PROBLEMS AND TASKS:
1. In the text on transformative change and power, what is the most commonly recognized expression of power?
2. Reproduce the passage from the text on transformative change and power character for character, beginning at the words "Power to’ refers" and stopping after "and have hope.".

TEXT UNDER STUDY:
◇ ◇ ◇ ◇ ◇

TRANSFORMATIVE CHANGE AND POWER


The achievement of women’s full rights is a complex socio- economic and political process. It demands diverse, positive, and sustained changes in policy, practices, resource allocation, attitudes, beliefs, and power relationships. Together these changes have the potential to lead to transformed societies where women and other marginalized groups can fully achieve their rights. 
Transformative change means change that is fundamental, lasting, and which challenges existing structural inequality. It is part of Oxfam’s approach to development and humanitarian response, and it is continuously being refined and developed within the Oxfam confederation. 

Transformative change requires fundamental shifts in power relationships. Power can be expressed in many different forms. The most commonly recognised expression of power is ‘power over’. This is a way of exercising influence over people, often negatively associated with force, repression, coercion, discrimination, abuse, or corruption. Those who have control over resources and decision-making have power over those without. When people are denied access to important resources like land, healthcare, education, or jobs, power over perpetuates inequality, injustice, and poverty. This expression of power is often associated with the way people interpret leadership: as a hierarchical process where someone (the visible leader) uses his or her authority to make people act and
think the way they want.
If Oxfam aims for transformational change and leadership, power must be used and exercised in more collaborative ways.
Power with’ builds collective strength and finds common ground among different interest groups.
Power with is based on mutual support, solidarity, and collaboration. It brings together the talents and knowledge of individuals to build bridges across different interests in a way that transforms or reduces conflict and promotes equitable relations. 
Power to’ refers to a person’s capacity to decide and carry out desired actions. It refers to the unique potential of every person to shape her or his life and world. It opens up the possibility of joint action, or power with.

Power within’ refers to a person’s sense of self-worth, self-knowledge, self-confidence, and their conviction of what is legitimate. It includes an ability to recognise individual differences while respecting others, and refers to the capacity to imagine and have hope.

It is important to remember that leadership is not always linked with an appointed position or role. Leadership can occur in a moment, act, or behaviour. Anyone can be a leader, or take on leadership, in any given situation. Leadership can also be imagined as a process, where cooperation is emphasized over competition, power and influence is shared within the group,and participative decision-making takes place.

◇ ◇ ◇ ◇ ◇

EXERCISE DATA:
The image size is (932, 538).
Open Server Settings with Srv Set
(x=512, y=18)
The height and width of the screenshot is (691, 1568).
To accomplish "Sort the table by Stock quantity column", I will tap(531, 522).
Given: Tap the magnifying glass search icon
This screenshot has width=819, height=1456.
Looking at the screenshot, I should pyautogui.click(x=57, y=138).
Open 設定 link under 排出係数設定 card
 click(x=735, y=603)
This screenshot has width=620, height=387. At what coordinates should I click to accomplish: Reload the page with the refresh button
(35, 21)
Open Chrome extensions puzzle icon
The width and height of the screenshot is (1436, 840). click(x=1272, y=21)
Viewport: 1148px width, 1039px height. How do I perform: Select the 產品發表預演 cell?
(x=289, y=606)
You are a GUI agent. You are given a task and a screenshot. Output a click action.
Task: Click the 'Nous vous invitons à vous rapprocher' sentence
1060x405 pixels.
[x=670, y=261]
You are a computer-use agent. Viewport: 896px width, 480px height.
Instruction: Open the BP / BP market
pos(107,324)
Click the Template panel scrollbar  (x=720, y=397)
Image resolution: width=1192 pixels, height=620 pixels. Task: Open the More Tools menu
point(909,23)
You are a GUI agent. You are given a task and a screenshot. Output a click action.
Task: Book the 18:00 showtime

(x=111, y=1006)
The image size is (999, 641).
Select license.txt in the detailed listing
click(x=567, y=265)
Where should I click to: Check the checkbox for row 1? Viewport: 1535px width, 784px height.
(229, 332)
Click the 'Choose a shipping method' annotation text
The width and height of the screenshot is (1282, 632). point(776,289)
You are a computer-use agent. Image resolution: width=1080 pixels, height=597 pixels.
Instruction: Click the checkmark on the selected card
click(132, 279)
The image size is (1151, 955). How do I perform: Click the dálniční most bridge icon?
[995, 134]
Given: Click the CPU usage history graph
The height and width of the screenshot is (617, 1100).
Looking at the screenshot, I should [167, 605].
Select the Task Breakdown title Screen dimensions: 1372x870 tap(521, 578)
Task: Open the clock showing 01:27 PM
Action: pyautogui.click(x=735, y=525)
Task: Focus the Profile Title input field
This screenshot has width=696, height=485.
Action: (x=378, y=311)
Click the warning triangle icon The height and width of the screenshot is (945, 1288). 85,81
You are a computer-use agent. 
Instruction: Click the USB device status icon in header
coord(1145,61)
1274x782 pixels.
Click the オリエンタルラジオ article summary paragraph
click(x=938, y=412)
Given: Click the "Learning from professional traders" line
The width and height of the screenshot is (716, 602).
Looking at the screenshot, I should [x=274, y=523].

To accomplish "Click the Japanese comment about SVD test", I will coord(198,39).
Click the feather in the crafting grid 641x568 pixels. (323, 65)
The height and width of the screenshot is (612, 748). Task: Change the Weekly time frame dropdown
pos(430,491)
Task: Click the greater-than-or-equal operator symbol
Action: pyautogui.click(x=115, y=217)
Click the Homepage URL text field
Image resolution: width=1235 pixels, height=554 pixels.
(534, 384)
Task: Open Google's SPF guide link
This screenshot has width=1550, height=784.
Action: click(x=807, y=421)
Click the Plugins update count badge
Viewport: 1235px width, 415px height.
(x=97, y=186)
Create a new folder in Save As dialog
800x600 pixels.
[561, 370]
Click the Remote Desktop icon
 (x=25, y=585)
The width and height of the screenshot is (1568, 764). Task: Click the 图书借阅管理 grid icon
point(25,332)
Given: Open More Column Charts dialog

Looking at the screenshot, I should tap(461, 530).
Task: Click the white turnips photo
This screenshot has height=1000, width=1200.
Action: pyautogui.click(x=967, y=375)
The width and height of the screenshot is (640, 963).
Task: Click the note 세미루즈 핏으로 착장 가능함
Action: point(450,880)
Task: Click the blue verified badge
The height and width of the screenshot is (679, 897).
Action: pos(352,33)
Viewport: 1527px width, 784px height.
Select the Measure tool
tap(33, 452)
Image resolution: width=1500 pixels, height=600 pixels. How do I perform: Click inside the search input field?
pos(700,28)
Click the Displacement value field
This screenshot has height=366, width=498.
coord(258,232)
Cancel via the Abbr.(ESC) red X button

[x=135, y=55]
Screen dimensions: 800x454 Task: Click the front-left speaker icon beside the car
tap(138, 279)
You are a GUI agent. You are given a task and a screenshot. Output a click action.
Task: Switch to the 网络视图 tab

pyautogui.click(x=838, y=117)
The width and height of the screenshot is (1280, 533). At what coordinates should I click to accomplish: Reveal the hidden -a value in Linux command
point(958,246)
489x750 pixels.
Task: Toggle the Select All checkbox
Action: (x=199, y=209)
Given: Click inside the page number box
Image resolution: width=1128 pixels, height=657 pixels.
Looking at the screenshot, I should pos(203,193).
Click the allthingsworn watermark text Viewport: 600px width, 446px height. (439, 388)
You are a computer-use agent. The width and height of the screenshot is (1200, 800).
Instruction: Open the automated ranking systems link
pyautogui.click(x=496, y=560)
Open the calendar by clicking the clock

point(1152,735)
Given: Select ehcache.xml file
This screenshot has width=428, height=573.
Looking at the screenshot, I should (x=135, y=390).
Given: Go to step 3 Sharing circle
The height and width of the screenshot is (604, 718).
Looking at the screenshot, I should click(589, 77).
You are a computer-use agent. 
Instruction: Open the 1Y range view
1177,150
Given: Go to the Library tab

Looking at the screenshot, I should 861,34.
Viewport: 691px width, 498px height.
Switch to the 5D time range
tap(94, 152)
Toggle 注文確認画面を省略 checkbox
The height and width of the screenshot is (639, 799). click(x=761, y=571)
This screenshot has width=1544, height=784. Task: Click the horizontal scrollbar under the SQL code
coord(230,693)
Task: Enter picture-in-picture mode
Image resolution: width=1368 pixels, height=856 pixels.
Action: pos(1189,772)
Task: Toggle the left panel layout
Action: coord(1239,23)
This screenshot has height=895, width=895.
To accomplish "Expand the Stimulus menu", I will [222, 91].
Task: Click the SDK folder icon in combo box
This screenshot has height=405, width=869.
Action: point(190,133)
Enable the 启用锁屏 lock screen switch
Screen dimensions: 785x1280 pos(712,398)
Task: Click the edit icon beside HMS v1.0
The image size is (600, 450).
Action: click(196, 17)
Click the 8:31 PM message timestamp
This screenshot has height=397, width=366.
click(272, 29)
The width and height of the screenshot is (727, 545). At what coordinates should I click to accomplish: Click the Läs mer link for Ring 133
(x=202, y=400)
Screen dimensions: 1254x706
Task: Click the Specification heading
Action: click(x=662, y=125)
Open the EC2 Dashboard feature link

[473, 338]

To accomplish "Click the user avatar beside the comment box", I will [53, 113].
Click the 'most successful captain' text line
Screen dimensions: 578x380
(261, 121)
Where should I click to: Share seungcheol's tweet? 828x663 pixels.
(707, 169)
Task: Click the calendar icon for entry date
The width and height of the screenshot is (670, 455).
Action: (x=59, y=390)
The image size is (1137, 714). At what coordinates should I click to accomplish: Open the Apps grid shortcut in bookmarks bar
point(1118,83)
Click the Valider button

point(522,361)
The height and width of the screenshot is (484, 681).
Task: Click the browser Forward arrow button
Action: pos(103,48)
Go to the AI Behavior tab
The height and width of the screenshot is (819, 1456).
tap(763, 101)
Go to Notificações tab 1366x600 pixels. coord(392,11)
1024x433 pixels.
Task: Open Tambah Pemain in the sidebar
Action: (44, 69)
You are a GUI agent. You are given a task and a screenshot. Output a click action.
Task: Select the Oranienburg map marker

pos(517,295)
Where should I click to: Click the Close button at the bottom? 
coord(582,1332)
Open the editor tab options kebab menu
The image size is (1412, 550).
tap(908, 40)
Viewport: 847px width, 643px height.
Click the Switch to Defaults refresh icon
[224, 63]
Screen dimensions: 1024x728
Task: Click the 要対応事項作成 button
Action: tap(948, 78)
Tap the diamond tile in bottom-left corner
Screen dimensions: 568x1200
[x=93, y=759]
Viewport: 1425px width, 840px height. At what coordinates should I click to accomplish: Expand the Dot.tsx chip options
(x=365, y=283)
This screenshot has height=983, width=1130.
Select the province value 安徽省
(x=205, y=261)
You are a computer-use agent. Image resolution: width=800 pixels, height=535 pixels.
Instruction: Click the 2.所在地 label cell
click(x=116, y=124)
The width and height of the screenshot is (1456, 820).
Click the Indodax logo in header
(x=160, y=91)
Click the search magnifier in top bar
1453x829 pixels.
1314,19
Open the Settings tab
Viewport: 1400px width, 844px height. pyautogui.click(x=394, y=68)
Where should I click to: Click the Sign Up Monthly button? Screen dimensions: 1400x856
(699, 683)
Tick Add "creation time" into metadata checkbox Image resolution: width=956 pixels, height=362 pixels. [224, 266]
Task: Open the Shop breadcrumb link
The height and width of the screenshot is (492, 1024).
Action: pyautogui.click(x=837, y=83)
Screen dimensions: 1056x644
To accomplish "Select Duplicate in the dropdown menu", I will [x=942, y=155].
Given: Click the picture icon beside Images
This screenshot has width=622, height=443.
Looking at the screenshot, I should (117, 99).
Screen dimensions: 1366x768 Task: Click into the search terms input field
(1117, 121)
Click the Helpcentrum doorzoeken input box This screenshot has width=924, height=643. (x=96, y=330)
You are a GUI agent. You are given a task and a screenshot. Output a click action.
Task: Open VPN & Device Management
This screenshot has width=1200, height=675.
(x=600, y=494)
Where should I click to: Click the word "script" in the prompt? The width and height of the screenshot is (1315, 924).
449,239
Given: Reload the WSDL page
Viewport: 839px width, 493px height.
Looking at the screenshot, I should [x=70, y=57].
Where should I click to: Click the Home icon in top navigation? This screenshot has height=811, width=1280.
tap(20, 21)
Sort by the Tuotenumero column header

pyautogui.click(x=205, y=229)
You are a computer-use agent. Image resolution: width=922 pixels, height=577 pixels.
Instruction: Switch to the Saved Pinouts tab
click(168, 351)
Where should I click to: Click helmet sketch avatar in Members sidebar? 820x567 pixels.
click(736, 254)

◇ ◇ ◇ ◇ ◇

ANSWERS FOR THE TASKS:
1. "Power over."

2.
Power to’ refers to a person’s capacity to decide and carry out desired actions. It refers to the unique potential of every person to shape her or his life and world. It opens up the possibility of joint action, or power with.

Power within’ refers to a person’s sense of self-worth, self-knowledge, self-confidence, and their conviction of what is legitimate. It includes an ability to recognise individual differences while respecting others, and refers to the capacity to imagine and have hope.